Alias Dragonfly (20 page)

Read Alias Dragonfly Online

Authors: Jane Singer

Tags: #Juvenile Fiction, #Historical, #United States, #General, #Civil War Period (1850-1877), #Mysteries & Detective Stories

I made out a circle with a dot in the middle. Under it, were these words: “St.” and “Mc,” followed by “BOW,” and finally a sketch of a bull’s head. I grabbed up a pencil and an unwrapped yellow piece of candy paper and copied the letters; I copied the animal head on a piece of lined lesson paper on the child’s desk. I quickly folded it and secreted it under my wig. I noticed that the candy wrappings were in only three colors: yellow, blue and red.

There was no sound from the hallway. Maybe her mother was still sleeping. I took a quick look out her bedroom window. There was no one about.

I nudged Little Rose. She rubbed her eyes sleepily and stuck out her tongue at me.

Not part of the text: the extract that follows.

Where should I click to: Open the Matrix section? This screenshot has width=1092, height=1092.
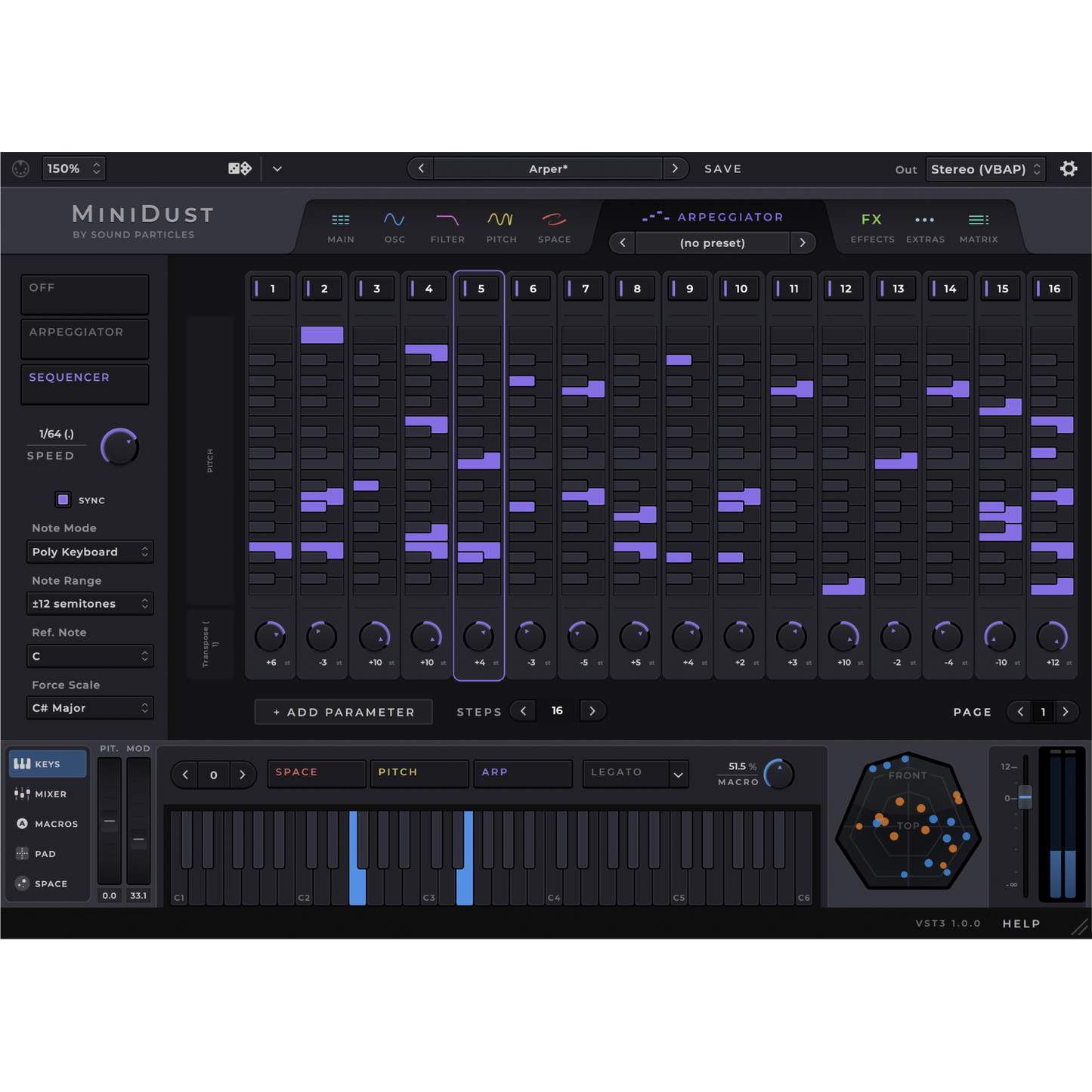click(x=979, y=227)
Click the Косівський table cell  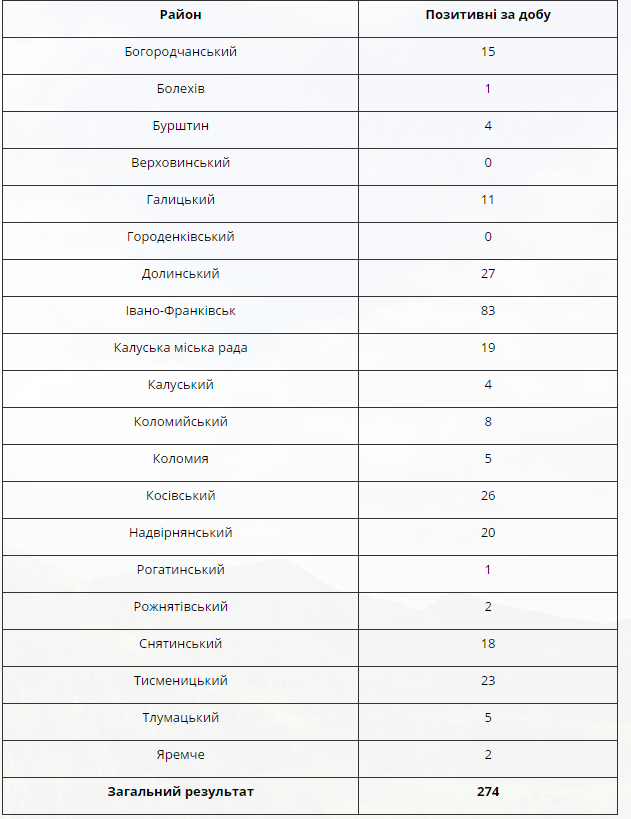pos(181,496)
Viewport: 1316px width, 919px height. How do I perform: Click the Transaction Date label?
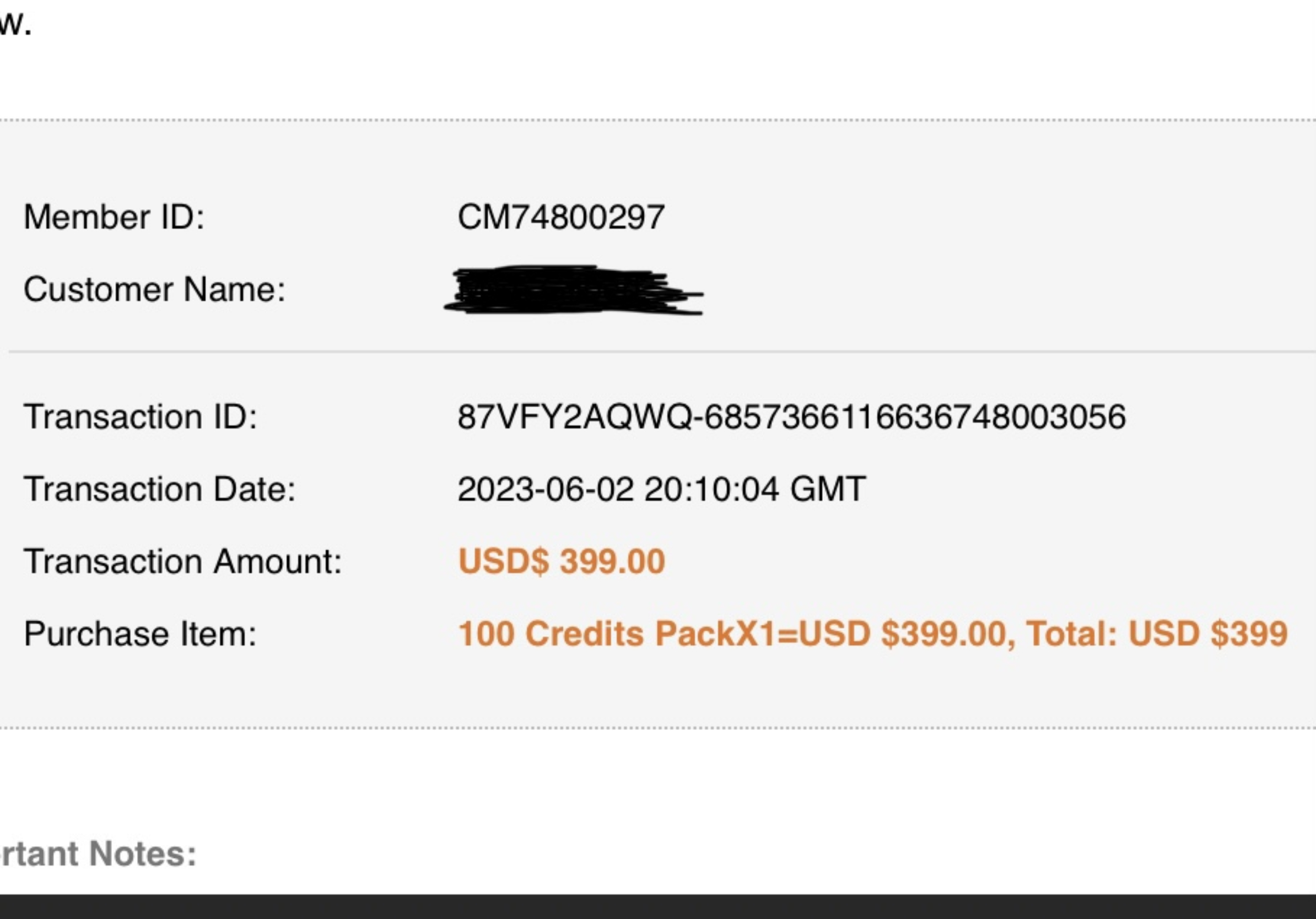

I managed to wash her face and mine from a pitcher of water sitting on a dresser by the bed. I heard the sound of footsteps outside the door. It opened a crack, and there stood Mrs. Greenhow. She looked as tired as I felt, with great circles under her eyes. She smiled weakly and handed me a tray with toast, milk and two bowls of porridge on it. As she left, she closed the door. I realized she hadn’t locked us in . . . yet.

I promised Little Rose a piece of candy if she would play a rhyming game with me, and I wouldn’t make her recite her multiplication table anymore. It worked. The kid was a fiend for sweets.

I clapped my hands and whispered, “Yankee Doodle is a scamp, find him hiding in a camp. Come on, Little Rose, say it with me, okay?”

“Why do we have to whisper?”

“Because we’re pretend soldiers, and we have a secret.”

“Are we Yanks or Rebs?”

“Rebs, of course,” I answered.

“Goody,” she whispered. We recited my impromptu ditty again. “Another one, Miss Swinton!”

“Okay, here we go! I’ll start.
To summon the lady strong and fair, what color should the dolly wear?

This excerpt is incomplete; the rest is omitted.